Thursday, March 5, 2009

Time to prune Hydrangea's

Hydrangea macrophylla is best pruned very selectively now. The Hydrangeas are one of the more delicate plants to prune. As the pictures indicate, many buds look black from frost burn. Some may grow out as only the outer parts are burned but the next layer is nice and green. I'm hoping that is the case, and believe all will fine for blooms this summer.

In the case where buds are blackened all the way back, those will not leaf out from the damaged buds, and flowers will most likely be less. Some stems could be damaged as well. I am recommending waiting to see what comes out in the early spring, and quickly removing bad limbs once it is apparent they are not going to produce.

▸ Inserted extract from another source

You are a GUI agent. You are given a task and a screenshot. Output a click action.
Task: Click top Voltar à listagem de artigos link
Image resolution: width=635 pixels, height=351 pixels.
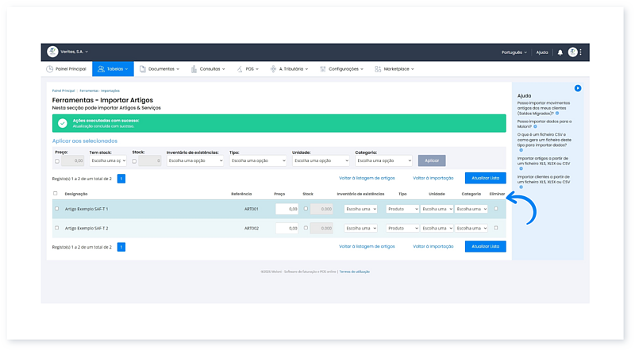point(367,179)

We always remove dead wood now, and usually take a few stems out totally as a means of partial rejuvenation of the inner hydrangea. I like to remove the oldest canes, which are usually larger, and sometimes rotting in places. Sometimes there are huge buds emerging from the crown area, and removing an older cane gives ample room for new growth to take its place.

This little lesson on Hydrangea pruning on highlights the whole process, as the issues of winter are different every year. Some of the aspects I've not mentioned are bloom removal and tipping back some canes. I would prefer you only try to remove the old flower, and no more for fear of removing all the buds. Misunderstanding of where to cut is easier done than not, so I don't recommend for you to try tipping.

If all you do is remove the dead wood, then you have done the most important part of Late Winter Pruning of your Hydrangeas.

H. tardeva (left) is a wonderful plant which can be cut very hard now. In the picture, I keep this one large because of the location, which has room to allows for size. In other places, we must cut them much more to allow use of a path, or a patio space.

H. paniculata (PeeGee) is another variety which can be cut now to contain and control the size of this massive variety.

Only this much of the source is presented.